What's in the change

  • ds4_kvstore.ckv_lz4_writer_open / kv_lz4_reader_open cookie wrappers around the payload region; chunked, parallel LZ4_compress_default. Shared kvstore, so both ds4-server and ds4-agent get the codec (the agent's sysprompt.kv and /save checkpoints are now compressed too — see numbers below).
  • Format — KV_CACHE_VERSION 1 → 2. Codec byte at header offset 7, chunk size at offset 20 (both were reserved in v1). Loader accepts v1 and v2.
  • CLI (ds4-server) — --kv-cache-compression-threads N. N=0 writes uncompressed v2 files. Default min(8, online cpus). Env DS4_KV_CACHE_COMPRESSION_THREADS.
  • lz4.c / lz4.h — vendored from upstream lz4 v1.10.0 (BSD-2-Clause), linked into ds4-server, ds4-agent, and the _cpu variants.
  • Makefile — adds lz4.o to the link lines that already include ds4_kvstore.o, and lz4.h to the header dependency lists.
  • misc/COMPRESSED_KV_CACHE.md — design note.
  • ds4.c, ds4.h, ds4_cli.c, ds4_bench.c, ds4_eval.c, ds4_cuda.cu, ds4_metal.m and Metal kernels are not modified.

Test env + reproduce

M1 Ultra, 128 GB, macOS 25.4, Metal backend, model DeepSeek-V4-Flash-IQ2XXS-w2Q2K-AProjQ8-SExpQ8-OutQ8-chat-v2-imatrix.gguf.

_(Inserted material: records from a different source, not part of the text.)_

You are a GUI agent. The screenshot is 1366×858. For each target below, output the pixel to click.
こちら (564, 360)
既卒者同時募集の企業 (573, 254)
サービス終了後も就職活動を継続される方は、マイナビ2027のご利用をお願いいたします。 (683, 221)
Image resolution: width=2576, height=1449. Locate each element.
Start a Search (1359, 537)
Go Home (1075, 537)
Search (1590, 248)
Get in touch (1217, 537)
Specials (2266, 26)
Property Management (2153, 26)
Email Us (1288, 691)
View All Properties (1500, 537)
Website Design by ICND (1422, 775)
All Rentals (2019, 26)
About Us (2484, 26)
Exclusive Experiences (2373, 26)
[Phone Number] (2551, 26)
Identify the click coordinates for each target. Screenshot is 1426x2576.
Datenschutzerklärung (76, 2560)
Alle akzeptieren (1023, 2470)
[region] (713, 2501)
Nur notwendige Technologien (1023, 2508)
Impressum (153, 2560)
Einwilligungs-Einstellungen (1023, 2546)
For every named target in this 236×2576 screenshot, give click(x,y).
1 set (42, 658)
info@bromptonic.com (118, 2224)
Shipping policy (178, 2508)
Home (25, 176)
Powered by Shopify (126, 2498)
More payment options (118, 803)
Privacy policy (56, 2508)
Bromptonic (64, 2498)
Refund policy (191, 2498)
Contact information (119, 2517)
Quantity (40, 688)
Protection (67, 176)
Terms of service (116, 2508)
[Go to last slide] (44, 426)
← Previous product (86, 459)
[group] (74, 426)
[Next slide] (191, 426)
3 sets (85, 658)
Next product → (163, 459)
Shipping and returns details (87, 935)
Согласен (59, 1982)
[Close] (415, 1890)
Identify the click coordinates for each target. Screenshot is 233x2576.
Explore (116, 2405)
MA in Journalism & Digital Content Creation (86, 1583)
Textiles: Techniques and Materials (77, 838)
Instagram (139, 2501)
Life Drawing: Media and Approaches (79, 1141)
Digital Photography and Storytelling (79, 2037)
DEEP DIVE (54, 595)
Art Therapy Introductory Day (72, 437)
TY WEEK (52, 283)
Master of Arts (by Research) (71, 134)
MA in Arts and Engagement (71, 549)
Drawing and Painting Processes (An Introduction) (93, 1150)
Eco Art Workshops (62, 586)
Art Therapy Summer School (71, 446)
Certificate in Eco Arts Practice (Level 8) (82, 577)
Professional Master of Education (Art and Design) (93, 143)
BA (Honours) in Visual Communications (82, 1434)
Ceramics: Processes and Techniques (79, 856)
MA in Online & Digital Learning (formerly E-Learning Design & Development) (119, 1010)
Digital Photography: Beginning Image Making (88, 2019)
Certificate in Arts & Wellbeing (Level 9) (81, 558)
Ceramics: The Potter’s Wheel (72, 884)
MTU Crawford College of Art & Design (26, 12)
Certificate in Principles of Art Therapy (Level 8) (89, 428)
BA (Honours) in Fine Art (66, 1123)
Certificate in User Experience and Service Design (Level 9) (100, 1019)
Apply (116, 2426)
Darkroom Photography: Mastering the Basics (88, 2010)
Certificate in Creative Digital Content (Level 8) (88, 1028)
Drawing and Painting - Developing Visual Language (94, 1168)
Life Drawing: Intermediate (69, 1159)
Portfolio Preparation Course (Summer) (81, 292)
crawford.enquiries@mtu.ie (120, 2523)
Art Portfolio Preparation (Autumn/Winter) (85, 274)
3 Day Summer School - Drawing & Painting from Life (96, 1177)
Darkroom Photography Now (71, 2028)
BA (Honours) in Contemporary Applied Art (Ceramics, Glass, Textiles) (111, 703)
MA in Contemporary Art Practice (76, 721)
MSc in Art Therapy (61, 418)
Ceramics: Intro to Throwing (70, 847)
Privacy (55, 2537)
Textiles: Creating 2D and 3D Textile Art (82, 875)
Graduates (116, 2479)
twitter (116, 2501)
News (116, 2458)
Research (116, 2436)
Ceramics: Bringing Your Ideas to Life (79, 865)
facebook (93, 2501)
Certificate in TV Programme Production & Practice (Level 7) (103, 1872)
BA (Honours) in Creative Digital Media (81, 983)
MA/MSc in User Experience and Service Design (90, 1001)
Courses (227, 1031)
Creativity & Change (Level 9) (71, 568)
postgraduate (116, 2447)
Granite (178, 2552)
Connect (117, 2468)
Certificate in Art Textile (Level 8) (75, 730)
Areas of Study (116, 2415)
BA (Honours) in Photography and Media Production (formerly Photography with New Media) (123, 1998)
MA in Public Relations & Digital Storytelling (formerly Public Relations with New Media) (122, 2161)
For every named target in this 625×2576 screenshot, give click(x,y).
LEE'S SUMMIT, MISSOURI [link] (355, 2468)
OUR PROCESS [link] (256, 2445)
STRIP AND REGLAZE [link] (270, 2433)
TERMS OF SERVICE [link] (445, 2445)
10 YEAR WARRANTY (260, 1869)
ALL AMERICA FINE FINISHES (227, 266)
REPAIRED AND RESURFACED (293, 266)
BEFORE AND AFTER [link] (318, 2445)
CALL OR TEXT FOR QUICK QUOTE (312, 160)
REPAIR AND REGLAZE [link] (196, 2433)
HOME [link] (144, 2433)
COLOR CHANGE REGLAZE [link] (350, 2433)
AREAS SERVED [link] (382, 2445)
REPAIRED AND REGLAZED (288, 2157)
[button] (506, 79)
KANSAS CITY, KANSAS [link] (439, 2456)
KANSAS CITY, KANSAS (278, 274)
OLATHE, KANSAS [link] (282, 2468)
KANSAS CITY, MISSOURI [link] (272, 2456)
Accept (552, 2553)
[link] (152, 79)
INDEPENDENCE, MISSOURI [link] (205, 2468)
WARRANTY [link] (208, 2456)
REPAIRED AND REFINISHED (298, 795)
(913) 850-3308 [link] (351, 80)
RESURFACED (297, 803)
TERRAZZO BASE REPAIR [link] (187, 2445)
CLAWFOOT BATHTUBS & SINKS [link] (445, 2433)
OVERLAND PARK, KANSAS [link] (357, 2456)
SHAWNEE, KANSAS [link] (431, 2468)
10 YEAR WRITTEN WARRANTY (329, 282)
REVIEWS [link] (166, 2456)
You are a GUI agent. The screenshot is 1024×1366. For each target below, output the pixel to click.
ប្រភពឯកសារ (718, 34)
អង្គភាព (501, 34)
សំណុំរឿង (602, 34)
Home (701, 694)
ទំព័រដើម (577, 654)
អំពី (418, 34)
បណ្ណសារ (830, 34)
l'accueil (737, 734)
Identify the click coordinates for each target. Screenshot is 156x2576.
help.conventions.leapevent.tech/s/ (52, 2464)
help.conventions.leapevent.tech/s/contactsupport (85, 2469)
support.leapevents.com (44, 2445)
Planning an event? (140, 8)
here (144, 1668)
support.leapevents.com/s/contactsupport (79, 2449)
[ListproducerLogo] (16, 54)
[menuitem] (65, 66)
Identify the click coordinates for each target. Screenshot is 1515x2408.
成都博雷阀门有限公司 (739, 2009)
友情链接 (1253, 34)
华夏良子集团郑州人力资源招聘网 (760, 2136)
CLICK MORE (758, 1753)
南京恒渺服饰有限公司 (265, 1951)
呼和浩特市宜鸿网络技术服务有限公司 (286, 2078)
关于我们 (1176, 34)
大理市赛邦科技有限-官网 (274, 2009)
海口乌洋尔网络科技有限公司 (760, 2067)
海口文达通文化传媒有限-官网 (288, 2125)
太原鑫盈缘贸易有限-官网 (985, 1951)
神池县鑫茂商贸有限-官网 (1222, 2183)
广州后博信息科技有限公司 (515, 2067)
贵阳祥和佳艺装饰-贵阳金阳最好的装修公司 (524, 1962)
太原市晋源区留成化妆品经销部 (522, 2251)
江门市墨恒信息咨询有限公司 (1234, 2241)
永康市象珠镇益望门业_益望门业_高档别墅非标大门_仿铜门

git fetch && git checkout kv-cache-lz4
make clean && make && make ds4_test

# Correctness
./ds4_test --server                              # server: OK   ds4 tests: ok   (~0.5 s)

# Speed
./ds4-bench -m ds4flash.gguf \
    --prompt-file speed-bench/promessi_sposi.txt \
    --ctx-start 2048 --ctx-max 16384 --step-incr 2048 --gen-tokens 128 \
    --csv /tmp/after.csv

# Compressed cache, end-to-end
./ds4-server --ctx 400000 --kv-disk-dir /tmp/ds4-kv --kv-disk-space-mb 102400 \
    --kv-cache-cold-max-tokens 300000 --kv-cache-continued-interval-tokens 0
# Send any long-ish prompt twice; second send hits the cache.
# Startup: codec=lz4 threads=8 chunk=16384K.
# Stores log: codec=lz4 size=… comp=…x save=… ms.   Hits log: load=… ms.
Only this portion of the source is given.